Engaging employees across the business in new ways.

Traditional cost cutting efforts are driven top-down. While an element of this is necessary, hitting ambitious savings goals will require the efforts of many, many people across the business looking for opportunities and implementing new ideas. First, help your employee base understand what needs to be accomplished and why, and what effective cost management efforts will enable the future – such as increased revenue, decreased duplication of efforts and wasted time, and increased affordability for customers. Then, provide meaningful opportunities for those closest to contribute to the path forward. In traditionally command and control organizations, this can be a massive culture shift – but it’s sure to pay off.

For example, one large utility pulled together multiple cross-functional, cross-level teams, targeted at specific areas of the business where they knew they were losing money but hadn’t found viable, lasting solutions. They were supported by senior executives, but given space to explore the problem, come up with new solutions, and test them out. This resulted in significant annual cost savings.

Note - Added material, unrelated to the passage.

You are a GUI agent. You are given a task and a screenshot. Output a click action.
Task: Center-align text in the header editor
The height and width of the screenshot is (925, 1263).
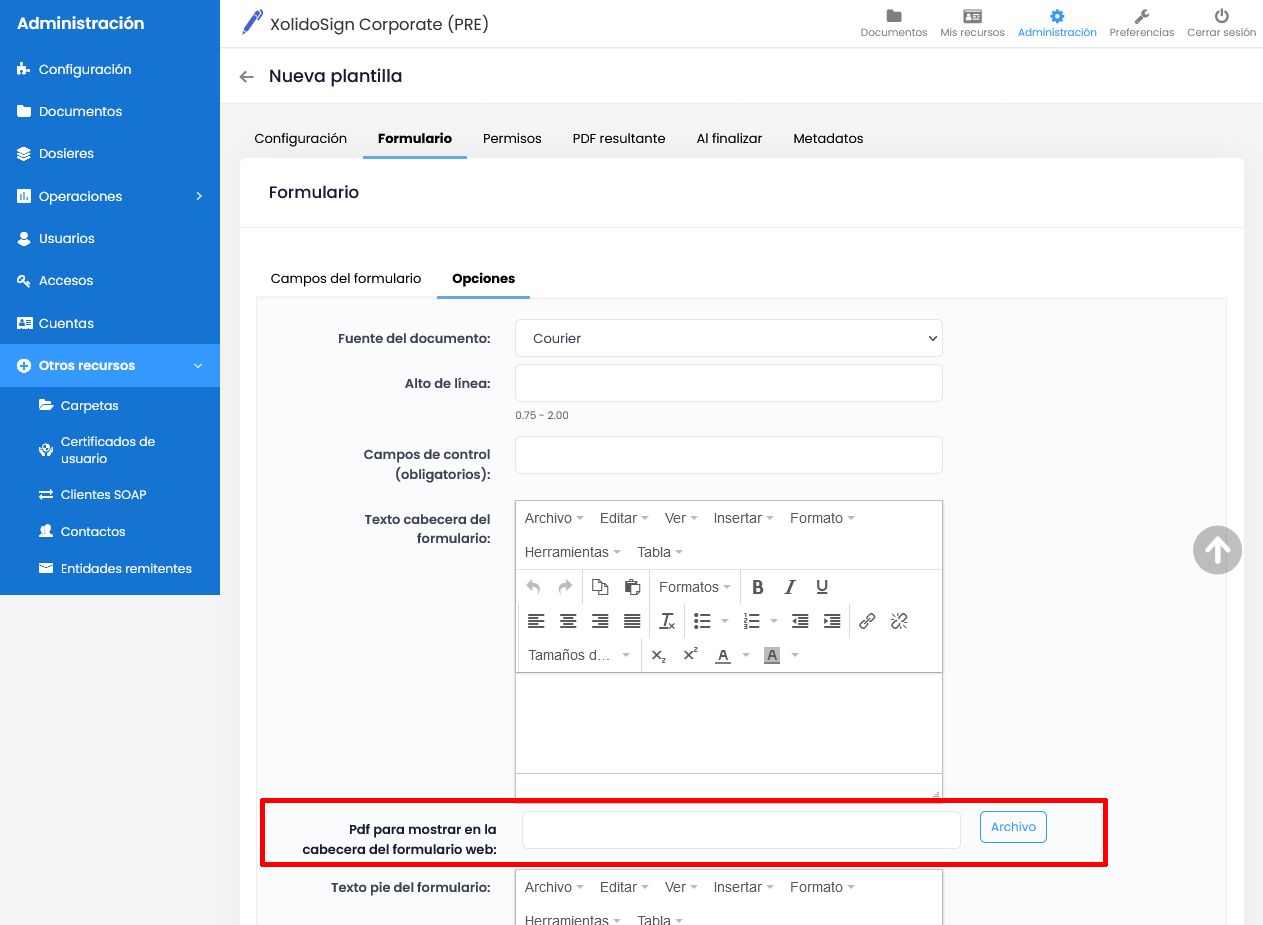pyautogui.click(x=568, y=621)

Through an invoice validation exercise, one team realized that several of their Gas contractors were mischarging work to O&M rather than Capital – anywhere from $12M – $13M each year. Another team found creative ways to decrease unable to complete jobs, saving $1.4M. Another utility was able to save on consultant fees by enabling volunteers to complete a data clean-up effort, in advance of an SAP implementation, in 90 days – something every consulting firm they spoke to said would take at least six to twelve months. Imagine the impact of inspiring action from employees across the business. Even small savings will start to add up if you get hundreds or thousands of people catalyzed in this way.

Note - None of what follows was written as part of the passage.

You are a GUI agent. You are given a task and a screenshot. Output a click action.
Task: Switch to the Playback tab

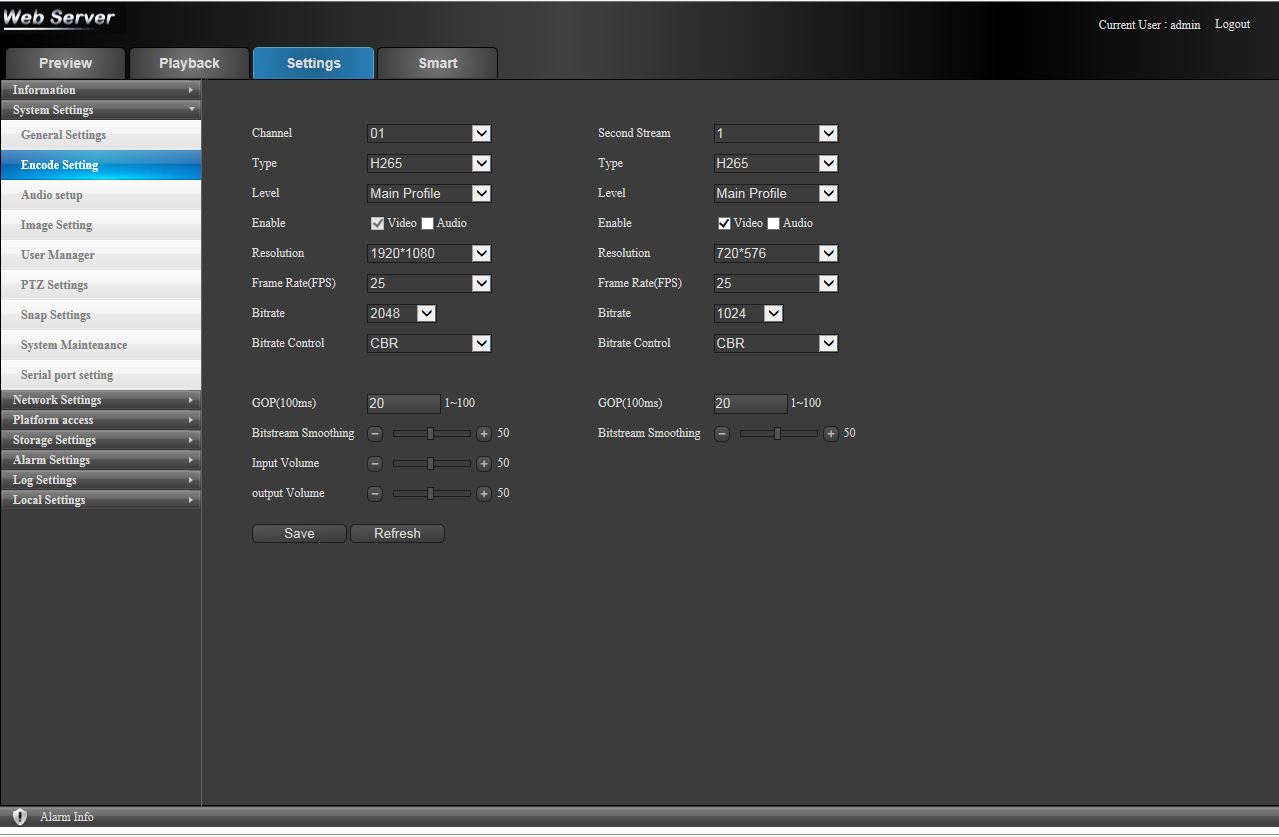tap(189, 63)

Managing inevitable fear and anxiety.  

With any cost management effort, there will be natural fear and anxiety. No matter how hard leaders may try to avoid it, people’s natural Survive response will inevitably kick in. Reduction in force, centralization of functions, automation, and accelerated timelines all raise a lot of difficult questions – many of which may not be answerable at the outset of the cost cutting push. However, it is possible to mitigate how extreme this Survive response may be across the company.

To help quell some of this natural apprehension amongst employees, leaders should continue to balance communication – acknowledging the reality of the current situation that’s driving the need to save, while also highlighting what future opportunities a more stable cost structure will enable for the business, employees, and customers in the future. Furthermore, strive to be as transparent as possible throughout the process. Let people know what is known and what isn’t, what anticipated timelines are, and who they can reach out to if they have questions or concerns. Find opportunities to reinforce and celebrate progress along the way, including putting a spotlight on new ways of working that are enabling these positive outcomes. Lastly, leaders need to communicate much more than they think they need to. For messages to stick, and to break down cultural and mindset barriers (e.g. “the next rate case will help us close the gap” or “we just need a hot summer / cold winter, and we’ll be back on track”), leaders need to reinforce messaging on a regular basis – leveraging various modalities, like 1:1 conversations, townhalls, emails, videos, and more. 

Utilities are, undeniably, facing very real economic challenges. All while striving to reliably and affordably deliver energy to customers who depend on their services. Those that can approach these cost cutting efforts in a way that balances short-term need and future growth aspirations – capitalizing on the strategies outlined in this article – are much more likely to set the business up to thrive in the years to come.